[start of Provided records]

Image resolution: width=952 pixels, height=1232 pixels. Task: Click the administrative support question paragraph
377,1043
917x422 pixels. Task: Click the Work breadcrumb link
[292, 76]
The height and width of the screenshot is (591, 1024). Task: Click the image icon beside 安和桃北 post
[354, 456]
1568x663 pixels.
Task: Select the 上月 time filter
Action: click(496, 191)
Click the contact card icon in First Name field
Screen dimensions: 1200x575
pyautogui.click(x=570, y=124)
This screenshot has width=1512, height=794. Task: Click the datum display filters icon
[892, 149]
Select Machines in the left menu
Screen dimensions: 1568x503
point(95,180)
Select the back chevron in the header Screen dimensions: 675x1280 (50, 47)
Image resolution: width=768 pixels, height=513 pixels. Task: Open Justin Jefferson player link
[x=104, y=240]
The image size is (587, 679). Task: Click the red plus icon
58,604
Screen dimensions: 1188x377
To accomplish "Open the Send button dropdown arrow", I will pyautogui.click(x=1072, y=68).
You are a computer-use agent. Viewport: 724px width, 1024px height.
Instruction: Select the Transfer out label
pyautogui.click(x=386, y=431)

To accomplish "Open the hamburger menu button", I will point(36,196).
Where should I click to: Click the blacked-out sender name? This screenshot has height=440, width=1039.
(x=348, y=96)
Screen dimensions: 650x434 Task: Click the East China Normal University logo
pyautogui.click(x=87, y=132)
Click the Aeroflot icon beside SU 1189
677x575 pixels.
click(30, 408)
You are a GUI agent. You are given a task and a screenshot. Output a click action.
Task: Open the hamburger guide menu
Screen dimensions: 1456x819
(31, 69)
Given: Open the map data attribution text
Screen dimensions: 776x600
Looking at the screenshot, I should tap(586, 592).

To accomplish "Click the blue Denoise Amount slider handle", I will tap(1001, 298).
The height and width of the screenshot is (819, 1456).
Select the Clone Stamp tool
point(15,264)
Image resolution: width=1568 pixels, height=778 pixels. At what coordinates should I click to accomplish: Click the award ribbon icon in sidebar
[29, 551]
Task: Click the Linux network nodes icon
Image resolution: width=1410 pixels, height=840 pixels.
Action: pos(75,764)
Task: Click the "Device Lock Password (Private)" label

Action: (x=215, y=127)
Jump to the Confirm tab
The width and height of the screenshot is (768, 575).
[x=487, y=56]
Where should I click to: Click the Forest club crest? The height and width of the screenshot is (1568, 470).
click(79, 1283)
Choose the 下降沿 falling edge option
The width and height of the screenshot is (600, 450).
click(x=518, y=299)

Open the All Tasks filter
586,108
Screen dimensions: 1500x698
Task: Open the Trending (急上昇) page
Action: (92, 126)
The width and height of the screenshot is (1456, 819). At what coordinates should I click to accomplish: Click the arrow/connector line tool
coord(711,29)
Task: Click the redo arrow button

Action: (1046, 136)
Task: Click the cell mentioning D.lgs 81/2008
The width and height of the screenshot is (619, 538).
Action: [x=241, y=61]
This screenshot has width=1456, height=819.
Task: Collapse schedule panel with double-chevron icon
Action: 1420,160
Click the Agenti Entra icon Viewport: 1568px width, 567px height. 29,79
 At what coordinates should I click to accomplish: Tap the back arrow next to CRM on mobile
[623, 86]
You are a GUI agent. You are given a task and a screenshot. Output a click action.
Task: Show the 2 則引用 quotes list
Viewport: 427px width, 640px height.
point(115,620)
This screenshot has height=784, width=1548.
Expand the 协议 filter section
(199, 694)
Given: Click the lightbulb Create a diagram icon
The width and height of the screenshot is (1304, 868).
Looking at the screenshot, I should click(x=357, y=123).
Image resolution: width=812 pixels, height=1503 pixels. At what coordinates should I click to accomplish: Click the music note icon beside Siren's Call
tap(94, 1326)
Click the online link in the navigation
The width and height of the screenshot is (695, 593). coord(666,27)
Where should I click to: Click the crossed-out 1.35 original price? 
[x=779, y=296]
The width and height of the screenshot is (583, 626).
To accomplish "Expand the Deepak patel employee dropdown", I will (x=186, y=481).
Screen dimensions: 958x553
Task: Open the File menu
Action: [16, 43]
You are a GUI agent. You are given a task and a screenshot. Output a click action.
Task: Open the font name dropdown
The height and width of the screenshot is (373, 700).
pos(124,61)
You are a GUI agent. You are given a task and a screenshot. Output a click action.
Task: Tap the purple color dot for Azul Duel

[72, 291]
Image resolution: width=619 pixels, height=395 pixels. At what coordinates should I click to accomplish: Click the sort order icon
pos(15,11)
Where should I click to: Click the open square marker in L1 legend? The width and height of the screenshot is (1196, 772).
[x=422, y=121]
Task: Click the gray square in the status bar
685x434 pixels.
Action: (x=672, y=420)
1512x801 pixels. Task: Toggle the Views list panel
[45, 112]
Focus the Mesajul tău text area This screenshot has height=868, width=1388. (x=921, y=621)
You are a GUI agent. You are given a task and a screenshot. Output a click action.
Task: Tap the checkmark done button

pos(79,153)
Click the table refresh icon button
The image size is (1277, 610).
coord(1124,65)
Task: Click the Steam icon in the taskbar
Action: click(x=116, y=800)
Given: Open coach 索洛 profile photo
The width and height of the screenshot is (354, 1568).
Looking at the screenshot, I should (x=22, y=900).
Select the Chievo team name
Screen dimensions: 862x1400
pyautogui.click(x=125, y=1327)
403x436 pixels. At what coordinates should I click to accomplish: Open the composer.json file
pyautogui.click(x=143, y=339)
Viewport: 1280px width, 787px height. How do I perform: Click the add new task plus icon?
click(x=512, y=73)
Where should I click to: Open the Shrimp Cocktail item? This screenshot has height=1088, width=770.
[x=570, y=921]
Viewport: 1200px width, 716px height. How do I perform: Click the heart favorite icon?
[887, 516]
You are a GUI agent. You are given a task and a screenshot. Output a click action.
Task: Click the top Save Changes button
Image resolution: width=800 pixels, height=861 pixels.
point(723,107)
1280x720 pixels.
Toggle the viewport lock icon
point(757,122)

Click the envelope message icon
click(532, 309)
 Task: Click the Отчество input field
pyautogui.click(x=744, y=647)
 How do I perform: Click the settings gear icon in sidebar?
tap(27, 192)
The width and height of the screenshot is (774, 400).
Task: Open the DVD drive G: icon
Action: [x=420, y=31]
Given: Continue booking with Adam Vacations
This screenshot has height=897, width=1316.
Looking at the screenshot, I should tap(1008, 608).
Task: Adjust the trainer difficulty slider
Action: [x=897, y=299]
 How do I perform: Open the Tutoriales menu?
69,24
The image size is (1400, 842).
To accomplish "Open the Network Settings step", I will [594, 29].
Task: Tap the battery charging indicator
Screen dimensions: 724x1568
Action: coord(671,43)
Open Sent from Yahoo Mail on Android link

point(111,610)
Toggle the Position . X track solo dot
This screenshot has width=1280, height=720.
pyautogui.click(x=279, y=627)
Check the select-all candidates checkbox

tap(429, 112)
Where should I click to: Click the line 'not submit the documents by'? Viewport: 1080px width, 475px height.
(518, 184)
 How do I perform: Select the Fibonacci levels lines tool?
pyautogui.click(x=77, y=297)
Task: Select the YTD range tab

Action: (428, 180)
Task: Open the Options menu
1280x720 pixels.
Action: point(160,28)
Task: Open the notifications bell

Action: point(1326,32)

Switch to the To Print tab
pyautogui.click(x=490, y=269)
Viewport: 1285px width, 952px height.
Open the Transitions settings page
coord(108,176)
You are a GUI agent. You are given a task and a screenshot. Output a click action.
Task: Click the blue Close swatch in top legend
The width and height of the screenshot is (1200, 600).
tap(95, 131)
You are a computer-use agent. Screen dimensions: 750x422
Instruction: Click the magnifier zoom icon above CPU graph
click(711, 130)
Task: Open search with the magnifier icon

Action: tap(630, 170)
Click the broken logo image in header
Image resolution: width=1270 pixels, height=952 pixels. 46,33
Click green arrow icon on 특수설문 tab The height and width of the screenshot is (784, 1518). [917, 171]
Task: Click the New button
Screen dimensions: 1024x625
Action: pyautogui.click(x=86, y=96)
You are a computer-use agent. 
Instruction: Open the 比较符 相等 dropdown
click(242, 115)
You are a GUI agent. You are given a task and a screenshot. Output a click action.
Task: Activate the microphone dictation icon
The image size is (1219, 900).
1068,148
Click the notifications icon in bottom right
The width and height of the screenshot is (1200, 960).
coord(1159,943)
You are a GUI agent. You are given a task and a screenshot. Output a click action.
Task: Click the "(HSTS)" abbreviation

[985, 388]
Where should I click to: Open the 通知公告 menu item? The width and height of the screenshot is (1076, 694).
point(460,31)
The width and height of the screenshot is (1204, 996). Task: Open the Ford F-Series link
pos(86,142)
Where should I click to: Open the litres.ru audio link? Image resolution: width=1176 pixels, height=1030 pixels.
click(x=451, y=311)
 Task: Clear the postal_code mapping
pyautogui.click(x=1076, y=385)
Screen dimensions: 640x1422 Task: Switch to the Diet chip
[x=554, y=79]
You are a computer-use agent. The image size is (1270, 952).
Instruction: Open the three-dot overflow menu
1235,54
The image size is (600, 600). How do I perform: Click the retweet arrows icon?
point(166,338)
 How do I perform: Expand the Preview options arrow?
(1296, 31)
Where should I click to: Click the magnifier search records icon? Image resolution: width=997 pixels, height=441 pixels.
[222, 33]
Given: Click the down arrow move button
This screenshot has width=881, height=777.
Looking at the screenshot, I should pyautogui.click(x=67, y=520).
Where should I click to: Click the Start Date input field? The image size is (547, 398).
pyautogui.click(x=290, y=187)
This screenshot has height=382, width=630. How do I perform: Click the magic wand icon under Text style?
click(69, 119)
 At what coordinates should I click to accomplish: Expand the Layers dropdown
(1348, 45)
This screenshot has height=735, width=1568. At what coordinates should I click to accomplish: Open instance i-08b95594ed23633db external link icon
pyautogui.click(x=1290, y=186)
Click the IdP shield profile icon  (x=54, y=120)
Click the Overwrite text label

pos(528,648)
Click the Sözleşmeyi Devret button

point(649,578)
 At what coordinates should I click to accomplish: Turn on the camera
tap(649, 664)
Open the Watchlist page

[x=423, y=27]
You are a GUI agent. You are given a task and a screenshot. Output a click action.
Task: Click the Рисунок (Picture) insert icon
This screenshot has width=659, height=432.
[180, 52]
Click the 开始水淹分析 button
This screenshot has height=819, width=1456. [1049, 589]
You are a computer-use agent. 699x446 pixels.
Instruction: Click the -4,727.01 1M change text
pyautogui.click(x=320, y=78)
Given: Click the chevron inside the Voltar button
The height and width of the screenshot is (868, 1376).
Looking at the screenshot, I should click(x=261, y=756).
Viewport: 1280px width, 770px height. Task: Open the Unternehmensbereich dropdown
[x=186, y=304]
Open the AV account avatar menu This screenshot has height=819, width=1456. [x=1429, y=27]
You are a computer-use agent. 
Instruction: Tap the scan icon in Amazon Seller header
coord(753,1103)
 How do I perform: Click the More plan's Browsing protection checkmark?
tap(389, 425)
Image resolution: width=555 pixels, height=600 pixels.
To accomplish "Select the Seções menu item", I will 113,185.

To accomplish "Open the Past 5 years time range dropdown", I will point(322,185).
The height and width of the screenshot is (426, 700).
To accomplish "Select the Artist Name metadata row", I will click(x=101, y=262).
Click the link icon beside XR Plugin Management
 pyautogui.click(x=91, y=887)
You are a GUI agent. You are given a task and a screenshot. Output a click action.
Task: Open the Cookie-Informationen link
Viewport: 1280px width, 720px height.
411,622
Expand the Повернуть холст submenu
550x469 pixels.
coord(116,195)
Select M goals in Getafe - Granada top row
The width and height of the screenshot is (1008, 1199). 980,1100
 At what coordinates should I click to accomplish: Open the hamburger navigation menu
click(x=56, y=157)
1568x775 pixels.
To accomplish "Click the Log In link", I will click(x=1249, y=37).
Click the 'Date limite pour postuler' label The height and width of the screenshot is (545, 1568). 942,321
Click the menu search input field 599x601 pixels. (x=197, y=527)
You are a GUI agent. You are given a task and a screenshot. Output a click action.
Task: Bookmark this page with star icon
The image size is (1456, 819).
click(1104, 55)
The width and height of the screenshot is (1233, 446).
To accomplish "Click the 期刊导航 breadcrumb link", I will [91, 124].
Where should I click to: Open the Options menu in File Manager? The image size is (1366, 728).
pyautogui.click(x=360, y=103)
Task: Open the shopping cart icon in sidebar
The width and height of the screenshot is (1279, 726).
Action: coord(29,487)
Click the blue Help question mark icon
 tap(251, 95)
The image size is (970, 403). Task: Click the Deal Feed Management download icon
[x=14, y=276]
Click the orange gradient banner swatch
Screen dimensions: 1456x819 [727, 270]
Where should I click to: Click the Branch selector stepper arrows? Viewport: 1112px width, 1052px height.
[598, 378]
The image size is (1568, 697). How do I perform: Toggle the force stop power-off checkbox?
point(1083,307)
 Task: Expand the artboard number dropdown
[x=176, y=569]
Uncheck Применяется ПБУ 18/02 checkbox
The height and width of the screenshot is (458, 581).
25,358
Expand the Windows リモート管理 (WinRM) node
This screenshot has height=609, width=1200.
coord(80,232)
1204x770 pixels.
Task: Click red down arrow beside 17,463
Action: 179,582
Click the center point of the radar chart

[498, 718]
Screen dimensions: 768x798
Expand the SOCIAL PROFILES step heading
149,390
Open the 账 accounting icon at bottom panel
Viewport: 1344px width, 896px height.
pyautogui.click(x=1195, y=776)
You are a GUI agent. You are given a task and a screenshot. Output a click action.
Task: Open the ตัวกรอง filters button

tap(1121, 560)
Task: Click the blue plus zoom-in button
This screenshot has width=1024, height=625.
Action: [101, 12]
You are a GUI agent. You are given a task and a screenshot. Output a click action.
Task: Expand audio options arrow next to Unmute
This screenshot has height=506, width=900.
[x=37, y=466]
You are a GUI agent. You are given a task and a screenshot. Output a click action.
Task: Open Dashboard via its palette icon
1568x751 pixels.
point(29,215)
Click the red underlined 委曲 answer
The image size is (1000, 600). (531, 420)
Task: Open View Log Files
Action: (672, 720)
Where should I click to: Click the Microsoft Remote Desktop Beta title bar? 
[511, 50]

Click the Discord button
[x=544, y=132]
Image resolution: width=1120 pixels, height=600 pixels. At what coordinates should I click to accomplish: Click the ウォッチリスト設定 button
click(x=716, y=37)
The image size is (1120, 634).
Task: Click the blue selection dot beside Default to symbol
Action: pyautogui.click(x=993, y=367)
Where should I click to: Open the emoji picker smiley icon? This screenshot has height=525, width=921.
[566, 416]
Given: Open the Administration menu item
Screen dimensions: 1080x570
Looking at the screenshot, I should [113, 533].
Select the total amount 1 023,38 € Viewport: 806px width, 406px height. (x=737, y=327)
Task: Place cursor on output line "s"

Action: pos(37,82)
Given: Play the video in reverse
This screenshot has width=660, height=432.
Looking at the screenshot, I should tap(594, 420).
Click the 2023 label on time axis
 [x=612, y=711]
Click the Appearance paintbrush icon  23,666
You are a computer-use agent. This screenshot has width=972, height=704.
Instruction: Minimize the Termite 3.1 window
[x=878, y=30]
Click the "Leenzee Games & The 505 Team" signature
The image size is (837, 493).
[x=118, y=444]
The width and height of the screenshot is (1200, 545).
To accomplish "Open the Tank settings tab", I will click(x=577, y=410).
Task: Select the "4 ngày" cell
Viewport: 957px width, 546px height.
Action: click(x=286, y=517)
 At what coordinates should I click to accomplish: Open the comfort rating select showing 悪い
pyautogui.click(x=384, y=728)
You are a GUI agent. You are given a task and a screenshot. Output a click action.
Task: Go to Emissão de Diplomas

[end of Provided records]

→ Task directions:
Rewrite the part of the records that runs from the very start through the line containing "Action: click(496, 191)" as a numbered list, leaving out any blank lines.

→ The result:
1. Image resolution: width=952 pixels, height=1232 pixels. Task: Click the administrative support question paragraph
2. 377,1043
3. 917x422 pixels. Task: Click the Work breadcrumb link
4. [292, 76]
5. The height and width of the screenshot is (591, 1024). Task: Click the image icon beside 安和桃北 post
6. [354, 456]
7. 1568x663 pixels.
8. Task: Select the 上月 time filter
9. Action: click(496, 191)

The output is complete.